For an art couple that met in the most classic way, bumping into each other on the steps of the Metropolitan Museum, Elizabeth Tops and Arnie Lizan have created a most un-classic townhouse apartment.

Mr. Lizan and Ms. Tops, who have been married for 10 years and owned an East Hampton gallery until last year, had interior designer Jamie Drake do some touch-up work to their apartment, which Ms. Tops has lived in for 12 years and Mr. Lizan for almost 20. “After I completed doing their new house in Bellport last year, they decided it was time to focus a little bit more energy back on their New York City residence,” Mr. Drake said. “They asked me to impart my flair for color into this pre-existing design. I injected some fresh energy into the apartment.”

Mr. Lizan, along with three good friends, bought the East 92nd street townhouse between Fifth and Madison avenues in 1987. They divided up the house into floor apartments, and Mr. Lizan kept the parlor floor with the bay window.

Interior designer Kevin Roberts and architect Timothy Haynes designed the apartment as an F. Scott Fitzgerald-meets-Ralph Lauren bachelor pad for Mr. Lizan. Still living alone in the apartment, he restored the moldings that had been removed from the 1890 townhouse by the previous owners. Now the refurbished apartment is a comfortable part-time living space for the couple, who also spend parts of the year in Barbados and Bellport, Long Island. “The apartment is a continuum of time of different periods of their lives,” Mr. Drake said.

Mr. Lizan noted that the parlor floor was historically the space for entertaining. When they owned the gallery, the couple would hold weekly cocktail parties for artists and clients. Entertaining on a whole floor of a townhouse is quite different from entertaining in one small room, but Ms. Tops and Mr. Lizan have done a lot with their small space. For one thing, there is a chandelier in every one of the four rooms – a kitchen, bedroom, bathroom, and hallway. The other owners of the house still live on the house’s other three floors.

“It’s a great way to live in New York,” Ms. Tops said.

From a dark green hallway, the Lizan-Tops apartment door opens into a regal entryway, with walls covered in black-and-white wallpaper with a countryside scene and a Romanesque bust placed on top of a table in front of a large gold-framed mirror.

Immediately to the left is the cozy bedroom, with at least a dozen pillows arranged on the four-poster bed. The royal blue walls allow the main attractions to stand out – a small library filled with Shakespeare and Spenser classics, two lounging chairs by the fireplace, gold-framed landscapes and portraits, and a zebra-skin rug.

In the small hallway, Mr. Drake recently restored wallpaper printed from antique wood blocks by a French company, Zuber. “We like working with antiquities,” Ms.
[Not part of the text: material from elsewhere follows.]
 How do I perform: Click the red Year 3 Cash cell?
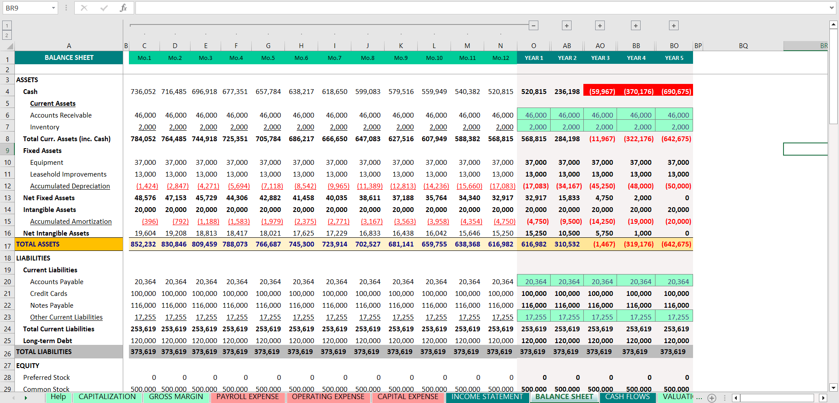click(x=600, y=91)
Tops said. “We basically have an eclectic mix of classical imagery and contemporary art.”

The living room is certainly filled with a free mix of the old and new. Antique French prints hang near 19thcentury American eagle lamps that jut out on each side of a painted fauxmarble mantle. Also from the 19th century, a French gilded wood chandelier, adorned with griffins, hangs in the middle of the room over 19th century French tapestry chairs, and an 18th-century tapestry hung on the wall. A rust-colored velvet couch, two plaid chairs, leopard-print antique chairs, and an ottoman form a conversation area.

“One of the major elements we did was to re-paint and re-glaze the living room in a brighter shade of Nile green, as well as marbleize the mantle to create a vibrant focus,” Mr. Drake said.

The room includes a painting by artist Esteban Vicente, whose works were sold in the Lizan Tops Gallery. After 15 years of being in the gallery business in East Hampton, Mr. Lizan and Ms. Tops sold their gallery and their nearby house. Now they offer art consulting services through their new business, Lizan Tops Associates, which they run out of their apartment.

“We place art, from any time period,” Ms. Tops said. “Basically,” Mr. Lizan added, “we’re helping people find their own passion and vision in art.”